__Description du problème__:
Poursuivez l'extrait sur la guerre au Soudan et l'aide humanitaire à partir de sa dernière phrase.

__Extrait de page__:
───
Lundi, au deuxième jour de la trêve de 72 heures qui doit prendre fin mercredi à 6h, aucun combat n'était entendu à Khartoum, selon plusieurs habitants interrogés par l'AFP.
Les combats qui ont éclaté le 15 avril entre l'armée, commandée par le général Abdel Fattah al-Burhane, et les paramilitaires des Forces de soutien rapide (FSR), du général Mohamed Hamdane Daglo, ont fait plus de 2 000 morts, selon l'ONG Acled.
Près de 2,5 millions de personnes ont fui leur foyer, selon l'Organisation internationale pour les migrations (OIM), dont 1,9 million sont déplacées à l'intérieur du Soudan tandis que 550 000 autres ont trouvé refuge dans des pays voisins.
Après une dizaine de trêves systématiquement violées, les belligérants se sont engagés à laisser passer l'aide humanitaire dans ce pays d'Afrique de l'Est, l'un des plus pauvres du monde. Mais les médicaments et les vivres restent rares, car les organisations humanitaires peinent à circuler et les cargaisons arrivées par avion sont souvent bloquées aux douanes.
"Plus de 100 demandes de visa d'une trentaine d'organisations sont toujours en attente", a affirmé William Carter, le directeur du Norwegian Refugee Council au Soudan."Il est clair que l'accès humanitaire est entravé", a-t-il dit. "Nous avons une équipe de 20 personnes prêtes à partir depuis plus d'un mois, nous aurions pu aider 200 000 déplacés".
Selon l'ONU, 25 millions de Soudanais, soit plus de la moitié de la population, ont aujourd'hui besoin de l'aide humanitaire pour survivre.
La conférence de Genève, parrainée par l'Arabie saoudite, a pour but de dégager des fonds pour financer cette aide, alors que les agences de l'ONU disent ne pas avoir reçu un cinquième des financements dont elles ont besoin.
───
__Informations fournies__:
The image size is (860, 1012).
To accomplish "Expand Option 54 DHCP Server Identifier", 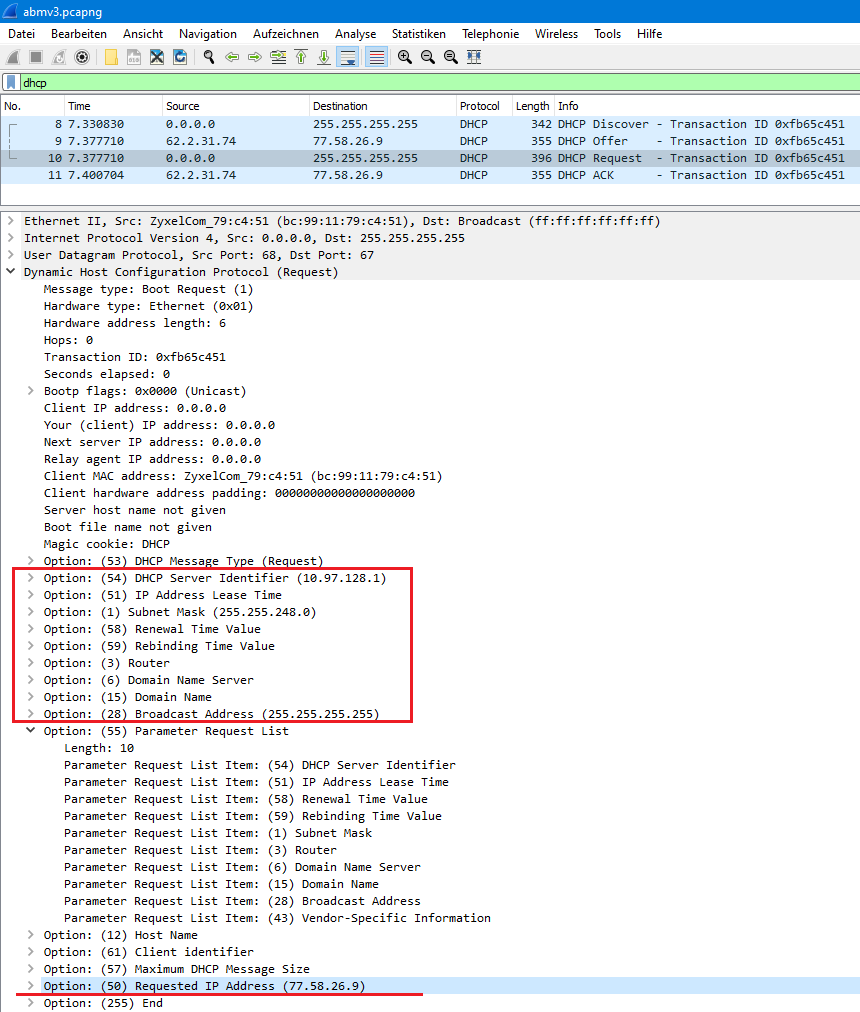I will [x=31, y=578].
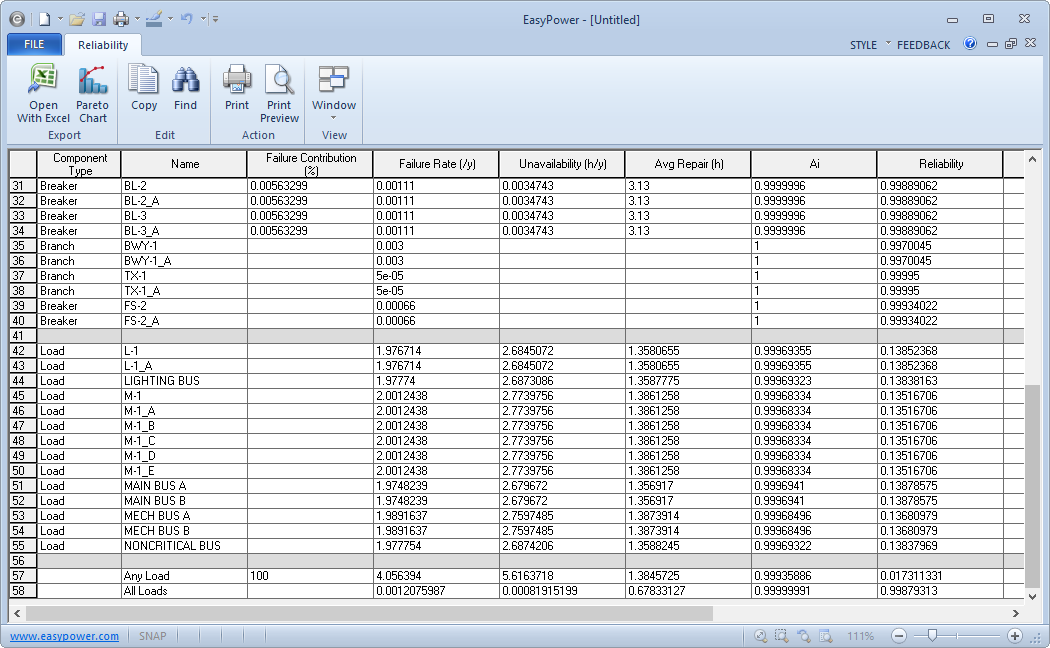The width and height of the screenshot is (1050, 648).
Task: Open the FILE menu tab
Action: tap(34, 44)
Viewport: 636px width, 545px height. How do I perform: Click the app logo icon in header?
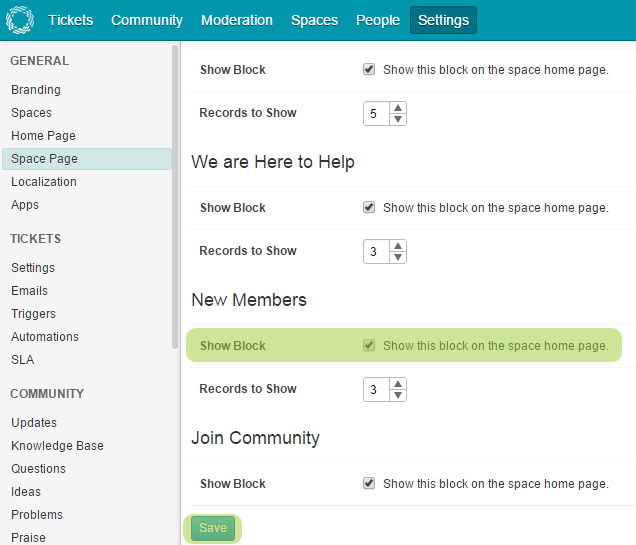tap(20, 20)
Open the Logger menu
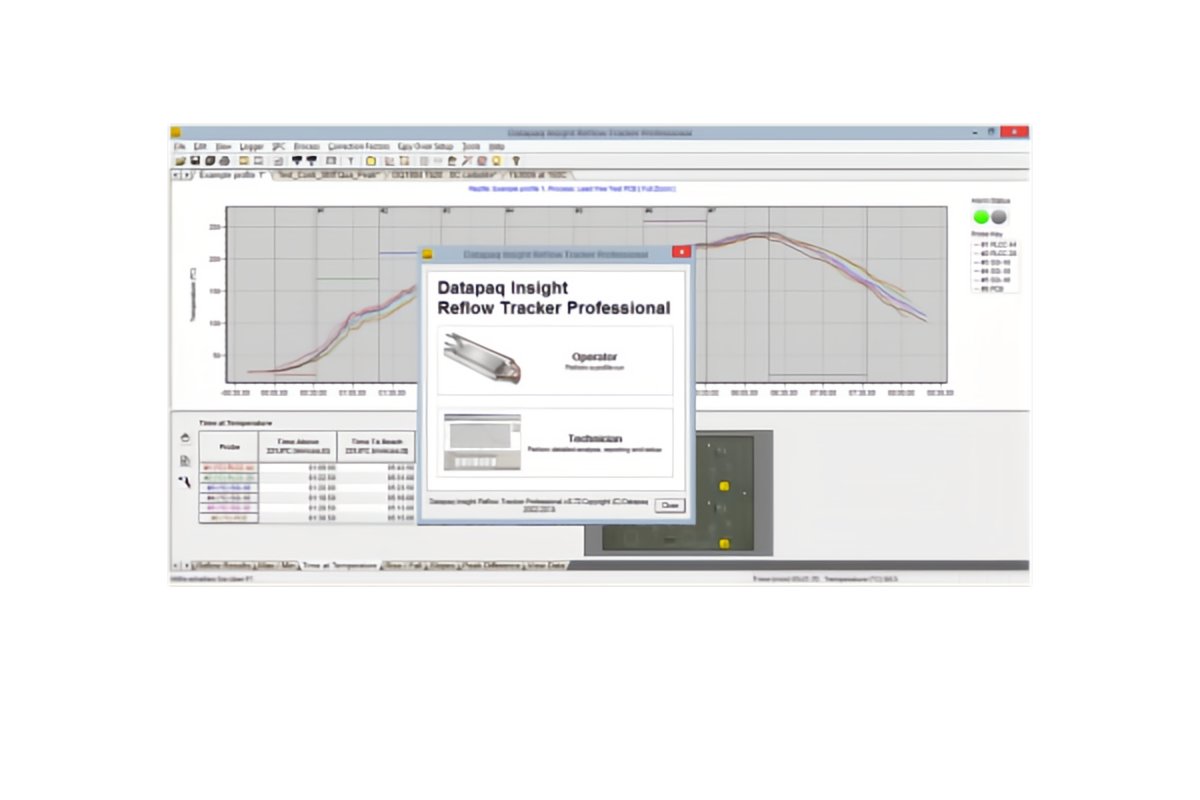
───
__Réponse attendue__:
Ces agences doivent aider les pays voisins du Soudan, plongés dans une crise économique ou en proie à des violences, à accueillir les réfugiés.
Elles doivent venir au secours de villes soudanaises où s'entassent des milliers de déplacés, aggravant les besoins en nourriture et en eau, et aider les médecins à faire face aux épidémies qui s'annoncent avec l'arrivée de la saison des pluies.
Dans les zones de combat, la quasi-totalité des hôpitaux sont hors d'usage, après avoir été bombardés ou occupés par les belligérants. Ceux qui restent ouverts n'ont plus de médicaments et une partie des médecins ont fui.
L'agence de l'ONU pour l'alimentation et l'agriculture (FAO) a annoncé lundi avoir besoin immédiatement de 95,4 millions de dollars pour aider 15 millions de personnes au début de la saison agricole, alors que les champs sont laissés en jachère en raison des pénuries de grain et de carburant.
Outre l'Arabie saoudite, le Qatar, l'Égypte, l'Allemagne, l'agence humanitaire de l'ONU (Ocha), l'Union européenne et le Haut-commissariat des Nations unies pour les réfugiés (HCR) doivent participer à la conférence.
Depuis plusieurs semaines, l'Arabie saoudite et les Etats-Unis font office de médiateurs entre les deux camps. Ils ont obtenu de courtes trêves mais pas l'ouverture de négociations pour un plan de sortie de crise.
La situation est particulièrement inquiétante au Darfour, une vaste région de l'ouest du Soudan, où s'affrontent militaires, paramilitaires, combattants tribaux et civils armés.
Déjà dévasté dans les années 2000 par une guerre qui a fait environ 300 000 morts et près de 2,5 millions de déplacés, selon l'ONU, le Darfour se dirige vers un nouveau "désastre humanitaire", a averti l'ONU, estimant que les violences dans cette région pourraient constituer des "crimes contre l'humanité".
Dans un communiqué commun, l'ONU, l'Union africaine et l'Igad, le bloc de l'Afrique de l'Est auquel appartient le Soudan, se sont dits "très inquiets du lourd bilan civil" et "des destructions massives" dans le pays.
Au Darfour, "le conflit a désormais une dimension ethnique", ont averti ces organisations, "avec des attaques ciblées basées sur l'identité des gens et des déplacements de populations". Selon l'ONU, plus de 150 000 personnes ont fui le Darfour vers le Tchad.
Le ministère soudanais des Affaires étrangères a de nouveau dénoncé lundi le Kenya, récemment nommé par l'IGAD à la tête d'un quatuor en charge du dossier soudanais, pour avoir évoqué "une guerre entre généraux".